Ne t’enfuis plus de Harlan Coben,

Publié aux éditions France Loisirs,

2019, 490 pages.

 

 

 

Votre fille a fugué avec un garçon peu fréquentable.
Vous ne l’avez pas vu depuis six mois. Et là, vous la retrouvez dans Central Park jouant de la guitare. Mais ce n’est plus la jeune fille pétillante que vous avez élevée.
Vous l’approchez et lui demandez de rentrer à la maison.
Elle se met à courir. Vous la suivez.
Quel autre choix avez-vous ?

Je remercie les éditions France Loisirs de m’avoir envoyé le dernier roman de Harlan Coben. Je ne suis pas forcément une grande fan de l’auteur mais j’aime en lire de temps en temps. C’est toujours efficace. Ce fut le cas ici, une fois de plus.

Dans cette intrigue, le lecteur suit Simon. Il est père de trois enfants. Il travaille dans la finance tandis que sa femme Ingrid est pédiatre. Jouissant d’un bel appartement à New-York, la famille aurait pu avoir une vie de rêve. Or Paige, l’aînée de la fratrie, s’est enfuie. Elle a basculé dans la drogue. Elle vivote avec Aaron, son petit-ami.

Un jour, Simon aperçoit Paige à Central Park. Il tente de la convaincre de rentrer chez eux mais Simon frappe Aaron. Une touriste filme la bagarre. Paige s’enfuit une fois de plus et Simon est arrêté par la police. Le scandale éclate: Simon est perçu comme l’incarnation du monde de la finance qui s’en prend aux pauvres, aux SDF. Bien plus tard, Aaron est retrouvé assassiné, la gorge tranchée. Paige a disparu. Tous les soupçons se tournent alors vers Simon. A-t-il tué Aaron pour récupérer Paige? Et qu’ont à voir ces mystérieuses disparitions dont l’enquêtrice Elena Sanchez est chargée?

Comme dans tous les précédents romans d’Harlan Coben, tous les ingrédients sont réunis pour faire de cette intrigue une lecture efficace. Le rythme est haletant d’un bout à l’autre. Simon doit enquêter malgré lui pour savoir qui a tué Aaron mais surtout pour connaître la vérité au sujet de Paige. Les intrigues de Simon et d’Elena Sanchez vont se croiser. Au départ, on ne voit pas le rapport entre les deux enquêtes et puis, comme les pièces d’un puzzle, tout se met peu à peu en place. L’intrigue est d’ailleurs assez complexe et j’ai compris assez tardivement les tenants et les aboutissants du roman.
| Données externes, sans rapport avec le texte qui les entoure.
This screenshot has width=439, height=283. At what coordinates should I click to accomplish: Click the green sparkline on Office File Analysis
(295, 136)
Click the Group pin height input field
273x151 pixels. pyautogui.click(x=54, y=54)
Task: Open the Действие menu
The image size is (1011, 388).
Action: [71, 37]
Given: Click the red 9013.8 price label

L’ambiance est assez pesante et évolue entre l’univers de la drogue et celui d’une secte étrange. On croisera par ailleurs deux tueurs à gage complètement fêlés qui ajoute une dimension lourde de sens au roman. Comme je le disais au départ, le rythme est haletant et les chapitres brefs y contribuent. L’action fait partie prenante de l’intrigue et il fut difficile de s’empêcher de tourner les pages pour connaître le fin mot de l’histoire.
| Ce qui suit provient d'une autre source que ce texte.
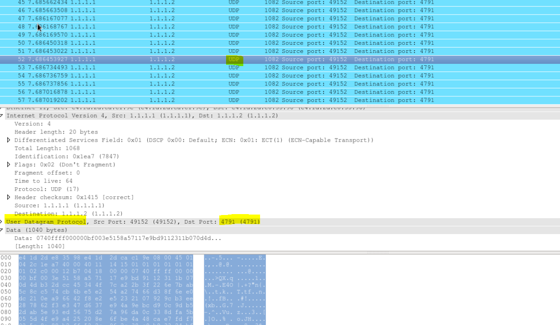560x325 pixels.
Task: Select packet number 45 in the list
Action: (181, 3)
J’apporterai quelques bémols à ma lecture cependant. Certains dialogues ne sont pas nécessaires et comblent parfois « les trous » plus qu’autre chose. J’ai remarqué aussi des petites incohérences dans le scénario. Certaines choses encore qui me paraissaient superficielles, sans intérêt pour l’enquête.

« Ne t’enfuis plus » est le roman idéal pour cet été sur la plage. Toujours aussi efficace, Harlan Coben nous donne à lire une intrigue haletante.